Tabular Parent/Child Dimensions: SumOfLeaves and the CALCULATE wall

In my last post about Parent/Child hierarchies, there is a question, in the comments, that I found interesting. Nevertheless, the formula is a complex one and cannot be written in a simple comment. Thus, I am making a follow-up to that post. I am not repeating all the stuff of the previous post so, please, read that before reading this one, to have the necessary background.

The question looks a simple one: “If you needed a measure (SumOfLeafAmount) that only shows childrens values, what would it be like?

I was about to answer that “I have a formula that is too large to fit in the margin” but… Fermat did it some years ago and caused a real mess. I don’t want to be responsible for such a complication. Thus, I am providing the answer in this new blog post. Sorriso And… ehy, no, I don’t consider myself anyhow similar to that genius, I’m just joking!

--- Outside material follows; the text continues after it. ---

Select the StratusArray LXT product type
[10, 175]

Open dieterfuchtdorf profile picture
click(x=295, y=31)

There two interesting points in this simple question:

  1. There are two interpretation of the formula: one is “sum only the leaves”, the other ones is “sum only the children”. Both are valid and interesting formulas, but they will lead to completely different implementations, and I am going to show both.
  2. During the development of the “sum of the children” we are going to hit the CALCULATE wall with our head and… yes, it hurts. Sorriso

Let us start with the set of data we are going to work on. The first figure is the hierarchy:

image

And, in the second one, I have put in the same figure a PivotTable containing the P/C structure with the SumOfAmount measure and the content of the Invoices table, which is the source of the Amount column.

image

Now, what are the desired results?

  1. SumOfChildren, for Bill, is 1600, because his amount is coming from children only, i.e. Brad, Chris, Vincent, Julie. Bill himself is not producing any sale. SumOfChildren for Brad, on the other hand, is 900, because he sold 400 by himself with two invoices.
  2. SumOfLeaves, for Bill, is 1200 because the value produced by Brad is not on a leaf. Brad has children, thus he is not a leaf and his value should not be aggregated. Among its children, only Brad has a SumOfLeaves greater than zero, because he has children, while all others (Chris, Vincent and Julie) are leaves.

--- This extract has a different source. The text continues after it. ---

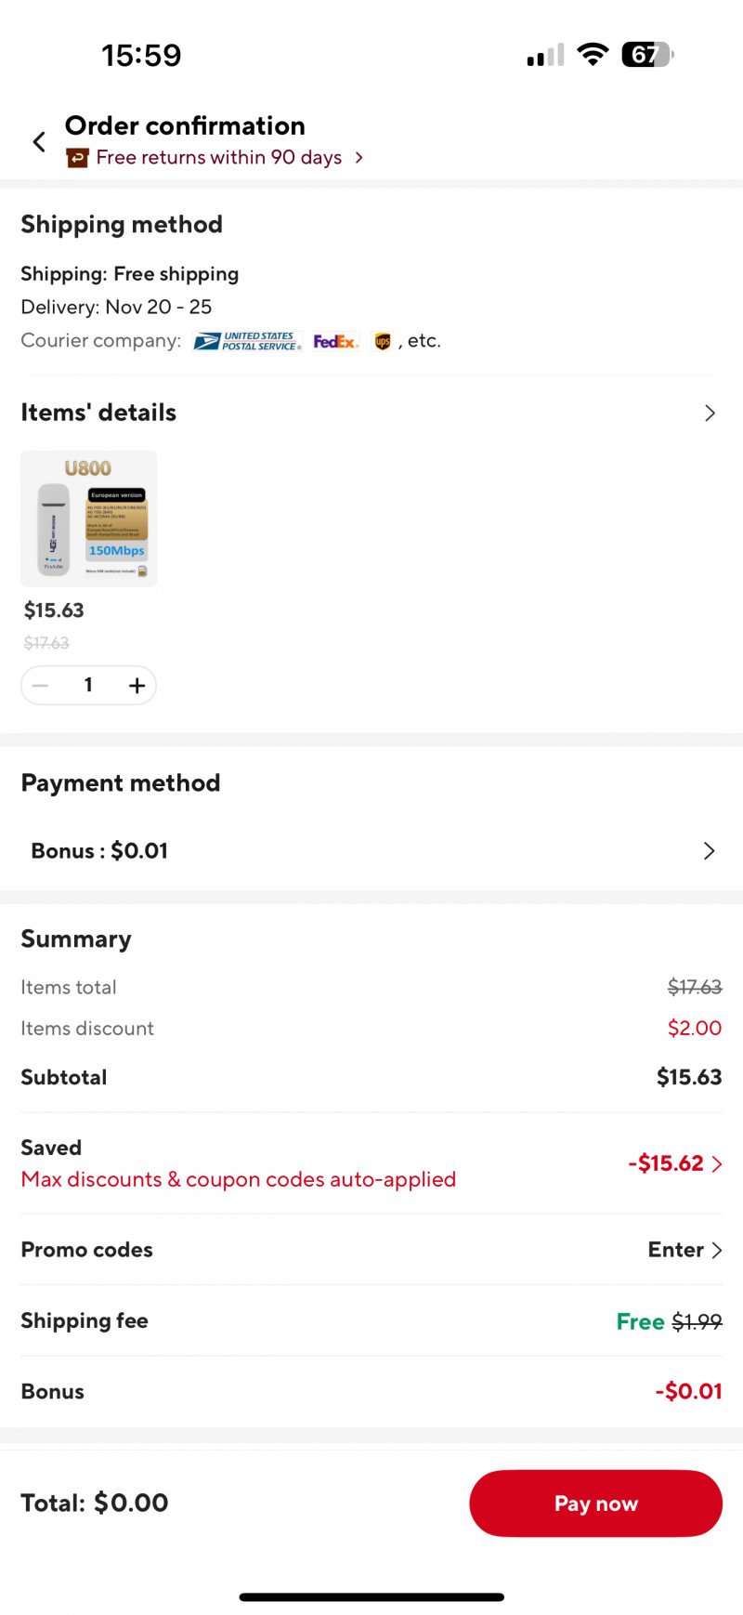Increase item quantity with plus icon
This screenshot has height=1615, width=743.
pos(137,686)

In the case of Annabel, both formulas will return the same value because all of Annabel’s children are leaves.

Let us start with SumOfLeaves, which is pretty easy. Any row in the hierarchy can be a leaf or not. It is a leaf if it has no children, otherwise it is the parent of somebody, thus it is not a leaf. In other words, it is a leaf it there aren’t any rows in the hierarchy where the ParentNodeId has the value of the NodeId.

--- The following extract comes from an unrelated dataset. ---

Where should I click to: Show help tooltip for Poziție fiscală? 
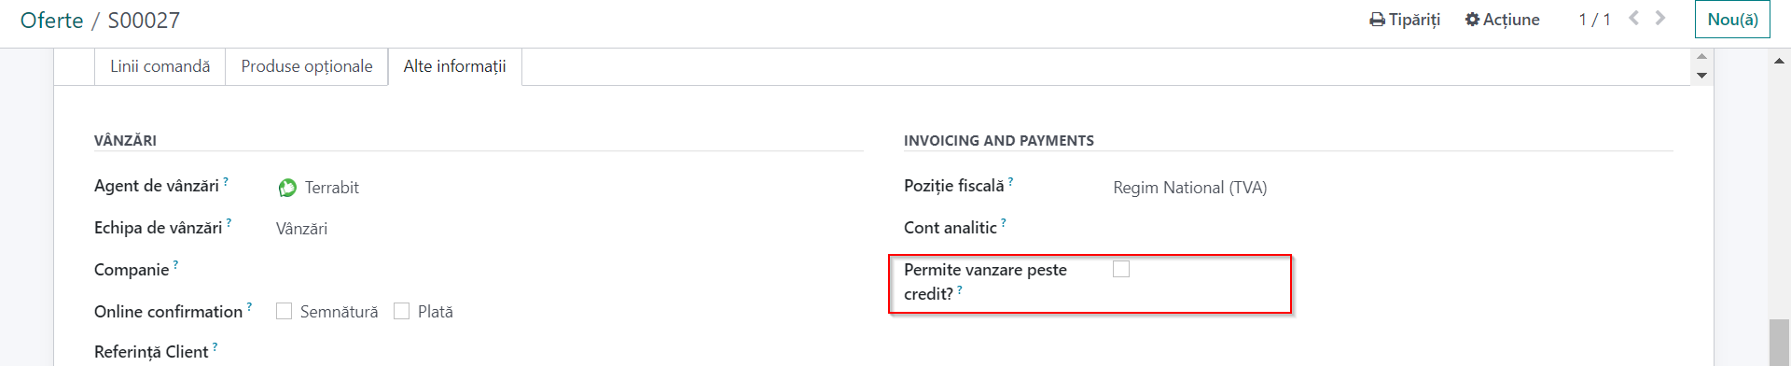pos(1010,182)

We can define a new calculated column, called IsLeaf, with this formula:

=COUNTROWS (
    FILTER ('Hierarchy', 'Hierarchy'[ParentNodeID] = EARLIER ([NodeId]))
) = 0

Or, if you are a real fan of Denali and of the new Parent/Child functions, this one works too (and, these days, it makes you look cooler):

=COUNTROWS (
    FILTER (
        'Hierarchy', 
        PATHCONTAINS ('Hierarchy'[HierarchyPath], EARLIER ([NodeId]))
    )
) = 1

Now, the hierarchy has a new column:

image

And the formula for the measure SumOfLeaves becomes straightforward, just a simple usage of CALCULATE:

SumOfLeaves=IF (
    [BrowseDepth] > [MinNodeDepth], 
    BLANK(),
    CALCULATE (
        SUM (Invoices[Amount]), 
        'Hierarchy'[IsLeaf] = TRUE
    )
)

The result, compared with SumOfAmount, is very clear:

image

The reason for which SumOfLeaves is easy is because each row in the hierarchy is either a leaf or not, its behavior is easy to define. In the case of SumOfChildren, this is no longer true. Each row can be aggregated to the total or not, depending on the level we are browsing.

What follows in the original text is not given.